▶ _Directions for this task_
Please revise the lines starting at the first one and ending at the one that contains "point(62,76)", replacing "navbar" with "navigation bar" and keeping everything else the same. Leave the pictures out of your answer.

--- Begin Data supplied ---

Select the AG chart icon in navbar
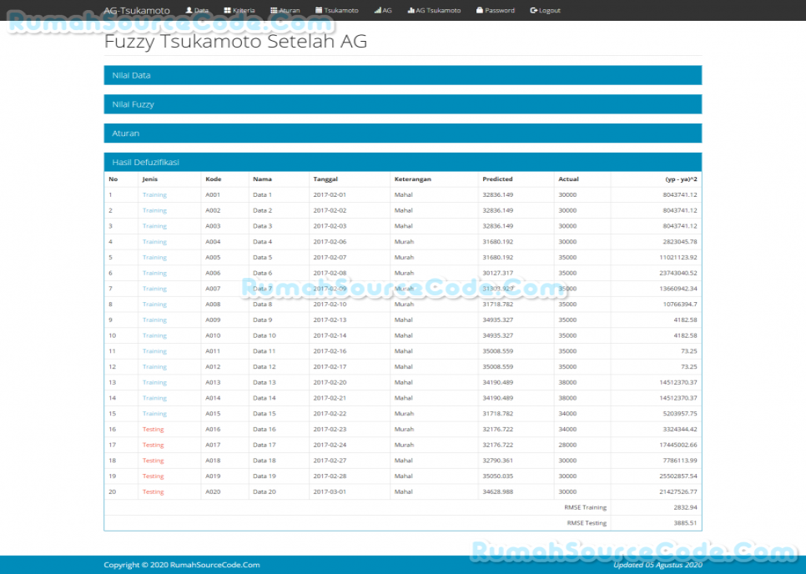Image resolution: width=806 pixels, height=574 pixels. [376, 10]
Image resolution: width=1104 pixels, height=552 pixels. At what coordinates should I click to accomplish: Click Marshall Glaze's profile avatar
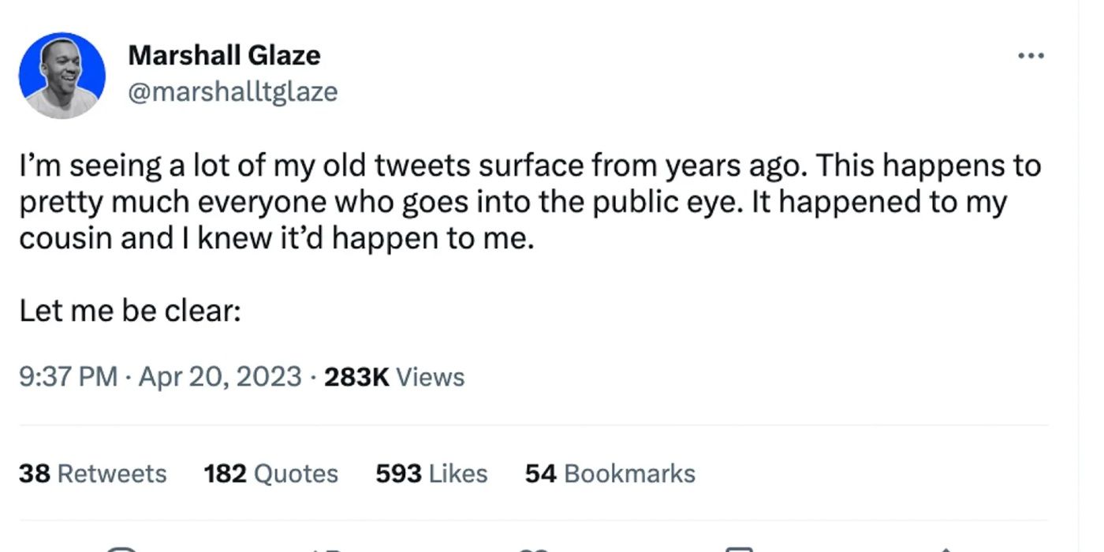point(62,76)
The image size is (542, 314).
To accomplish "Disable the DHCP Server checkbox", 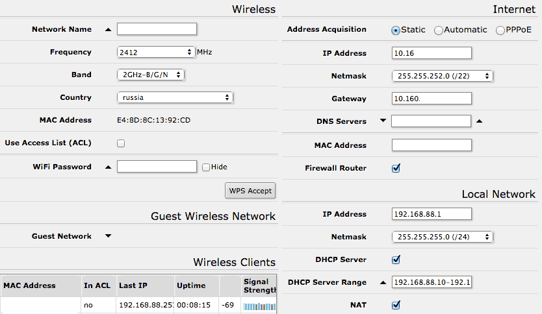I will 396,260.
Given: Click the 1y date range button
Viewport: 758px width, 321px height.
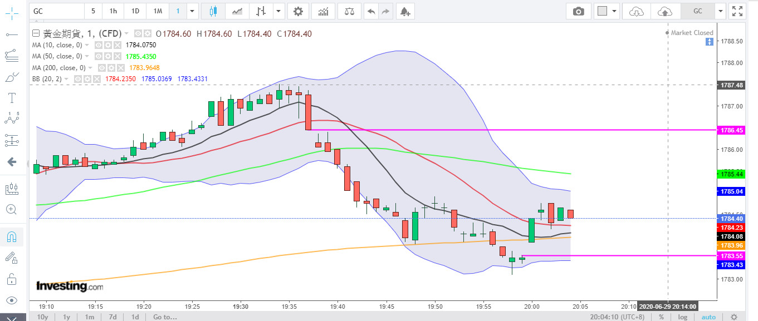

--- End Data supplied ---

▶ _Written solution_
Select the AG chart icon in navigation bar
Image resolution: width=806 pixels, height=574 pixels. [376, 10]
Image resolution: width=1104 pixels, height=552 pixels. At what coordinates should I click to accomplish: Click Marshall Glaze's profile avatar
point(62,76)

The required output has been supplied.